#### Consignes:
[A] D'après le texte sur les données personnelles, pourquoi le Règlement impose-t-il des obligations particulières aux sous-traitants ? Répondez en une à trois phrases.
[B] Poursuivez le texte sur les données personnelles à partir de sa dernière phrase.

#### Extrait fourni:
+ + + + + + +
Le cas de la sous-traitance

 

Le Règlement reconnaît le rôle des sous-traitants dans le traitement des données personnelles et leur impose donc des obligations particulières en matière de sécurité, de confidentialité et de documentation de cette activité. Les concepteurs de services ou logiciels, par exemple, doivent prendre en compte l'objectif de protection des informations et de la vie privée dès la conception de leur produit en mettant en place des mesures garantissant leur optimum. Les sous-traitants auront une obligation de conseil auprès de leurs clients et devront les aider dans la mise en place des obligations liées au règlement.

 

Que faire des données sensibles ?

 

 

Certaines informations nécessitent une vigilance encore accrue : origine ethnique, opinions politiques ou religieuses, appartenance syndicale, orientation sexuelle, données de santé ou biométriques, casier judiciaire... Des données qui ne pourront être utilisées que sous certaines conditions strictement encadrées par la loi Informatique et liberté. Des traitements ayant pour objet ou effet d'évaluer ou noter une personne (scoring financier), de prendre des décisions automatiques, de manipuler données de personnes vulnérables, de croiser des ensembles d'informations à grande échelle… conduiront les entreprises à conduire une "analyse d'impact sur la protection des données" avant même de débuter les opérations. Il sera nécessaire là aussi de se rapprocher de la Cnil. Dans le cas où les données seraient transférées en dehors de l'UE, il sera également nécessaire d'encadrer juridiquement cette opération pour les protéger.
+ + + + + + +
#### Données brutes:

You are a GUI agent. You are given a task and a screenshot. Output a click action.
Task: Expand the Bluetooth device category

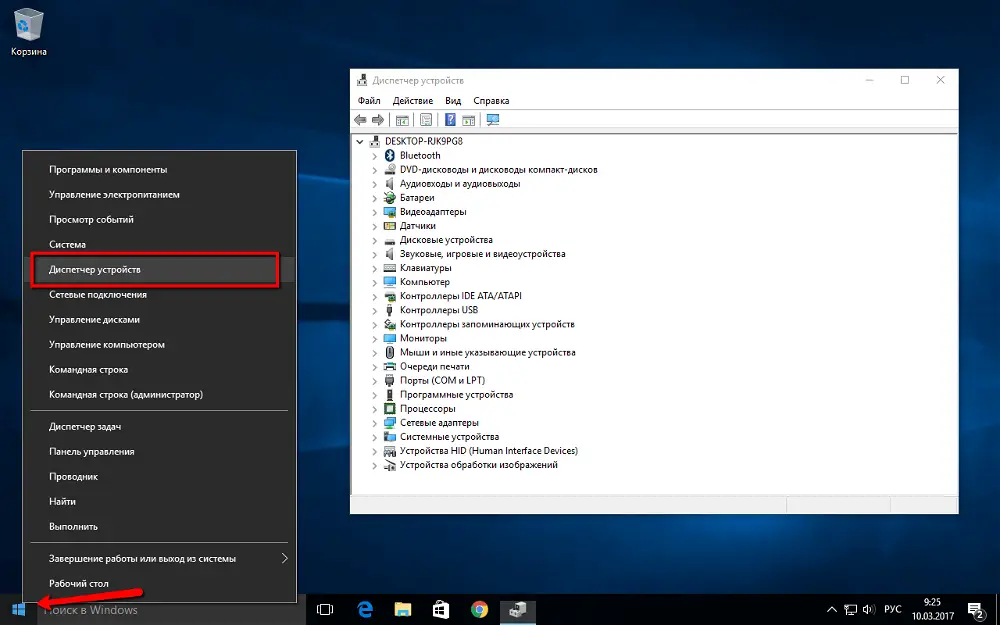pos(375,156)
+ + + + + + +
#### Réponses:
[A] Le Règlement impose ces obligations aux sous-traitants parce qu'il reconnaît leur rôle dans le traitement des données personnelles. Elles portent sur la sécurité, la confidentialité et la documentation de cette activité.

[B]
 

Y-a-t-il un avantage à cette RGPD ?

 

BpiFrance et la Cnil assurent que la mise en place de cette réglementation contraignante sera également l'occasion pour les entreprises d'accroître leur responsabilité, d'améliorer leurs procédés et de renforcer la confiance de leurs clients. Les deux agences y voient même un vecteur d'accélération de la maturité digitale et une opportunité pour développer de nouveaux services créateurs de valeur. Le RGPD mettra également fin à une distorsion de la concurrence entre les entreprises européennes et celles basées hors d'Europe, en les mettant sur un pied d'égalité du moment que les données émanent de personnes qui y sont basées.